Preventing the propagation of flames in a pipeline is an effective measure for avoiding gas explosion accidents and reducing losses. To evaluate the effect of wire mesh, acting as a porous media, experimental and simulation studies are conducted to determine the influence of the wire mesh on the dynamics of premixed methane/air flame propagation in a semi-closed pipe. Four different kinds of wire mesh with different numbers of layers are chosen in the experiments and simulation, and the mechanism of wire mesh quenching of the flame is investigated. The experimental and simulation results are consistent. Flames are quenched when 4 layers of 40-mesh or 3 layers of 60-mesh wire mesh are used; however, once the flame propagates through the wire mesh, the risk of methane combustion may increase. The wire mesh becomes the key factor causing flame folds and acceleration, and the greater the number of layers or the larger the mesh size is, the more obvious the folds after the flame passes through the wire mesh. Moreover, the combination of heat absorption and disruption of the continuous flame surface by the mesh causes flame quenching. Wire mesh can effectively attenuate the flame temperature during premixed flame propagation in a pipe, and the attenuated maximum rate reaches approximately 79% in the case of adding 3 layers of 60-mesh wire mesh.

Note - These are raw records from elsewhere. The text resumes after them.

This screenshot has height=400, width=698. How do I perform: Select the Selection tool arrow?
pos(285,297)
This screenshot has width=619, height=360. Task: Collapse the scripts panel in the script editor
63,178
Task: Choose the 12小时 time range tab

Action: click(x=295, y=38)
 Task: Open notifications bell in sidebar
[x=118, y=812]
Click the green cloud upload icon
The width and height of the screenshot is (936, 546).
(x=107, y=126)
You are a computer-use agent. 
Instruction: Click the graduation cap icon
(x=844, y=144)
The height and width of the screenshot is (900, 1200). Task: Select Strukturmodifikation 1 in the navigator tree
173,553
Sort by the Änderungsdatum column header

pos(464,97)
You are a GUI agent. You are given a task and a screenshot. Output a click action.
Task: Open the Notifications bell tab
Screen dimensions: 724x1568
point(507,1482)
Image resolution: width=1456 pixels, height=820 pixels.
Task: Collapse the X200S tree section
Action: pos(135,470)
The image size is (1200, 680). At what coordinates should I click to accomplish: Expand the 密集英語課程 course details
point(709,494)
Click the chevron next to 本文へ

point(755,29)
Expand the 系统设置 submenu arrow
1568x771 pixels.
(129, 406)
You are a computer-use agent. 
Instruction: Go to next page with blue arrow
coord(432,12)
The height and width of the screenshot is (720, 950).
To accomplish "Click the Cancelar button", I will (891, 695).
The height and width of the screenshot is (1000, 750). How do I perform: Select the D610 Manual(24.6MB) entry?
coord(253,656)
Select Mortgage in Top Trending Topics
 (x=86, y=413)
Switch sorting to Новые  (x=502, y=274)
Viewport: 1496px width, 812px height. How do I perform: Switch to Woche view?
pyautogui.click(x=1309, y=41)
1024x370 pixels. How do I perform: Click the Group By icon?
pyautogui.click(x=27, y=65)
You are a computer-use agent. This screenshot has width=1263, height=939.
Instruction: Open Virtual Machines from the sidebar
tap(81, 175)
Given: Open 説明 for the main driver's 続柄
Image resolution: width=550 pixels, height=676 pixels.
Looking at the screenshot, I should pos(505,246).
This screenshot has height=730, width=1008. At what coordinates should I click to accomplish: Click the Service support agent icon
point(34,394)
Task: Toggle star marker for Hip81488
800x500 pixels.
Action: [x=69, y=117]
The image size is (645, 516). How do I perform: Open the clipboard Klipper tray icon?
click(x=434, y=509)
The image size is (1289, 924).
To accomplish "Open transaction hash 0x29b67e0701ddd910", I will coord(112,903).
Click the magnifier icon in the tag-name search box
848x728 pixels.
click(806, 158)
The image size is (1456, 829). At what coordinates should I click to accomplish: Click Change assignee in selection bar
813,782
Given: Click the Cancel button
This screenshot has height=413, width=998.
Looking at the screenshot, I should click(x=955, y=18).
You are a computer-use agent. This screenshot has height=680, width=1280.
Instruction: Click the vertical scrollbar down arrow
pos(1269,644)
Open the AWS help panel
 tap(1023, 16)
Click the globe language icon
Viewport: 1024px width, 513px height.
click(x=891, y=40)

防止火焰在管道中蔓延是避免气体爆炸事故和减少损失的有效措施。为了评估用作多孔介质的丝网的效果，进行了实验和模拟研究，以确定丝网对半封闭管道中预混合甲烷/空气火焰传播动力学的影响。在实验和仿真中选择了四种不同层数的金属丝网，并研究了火焰对金属丝网的淬火机理。实验和仿真结果是一致的。当使用4层40目或3层60目金属丝网时，熄灭火焰。但是，一旦火焰传播通过丝网，甲烷燃烧的风险可能会增加。金属丝网成为导致火焰折叠和加速的关键因素，层数越多或网眼尺寸越大，火焰穿过金属丝网后的褶皱越明显。而且，热吸收和网对连续火焰表面的破坏的结合导致火焰淬灭。丝网可以有效地衰减管道中预混合火焰传播期间的火焰温度，并且在添加3层60丝网的情况下，最大衰减率达到约79％。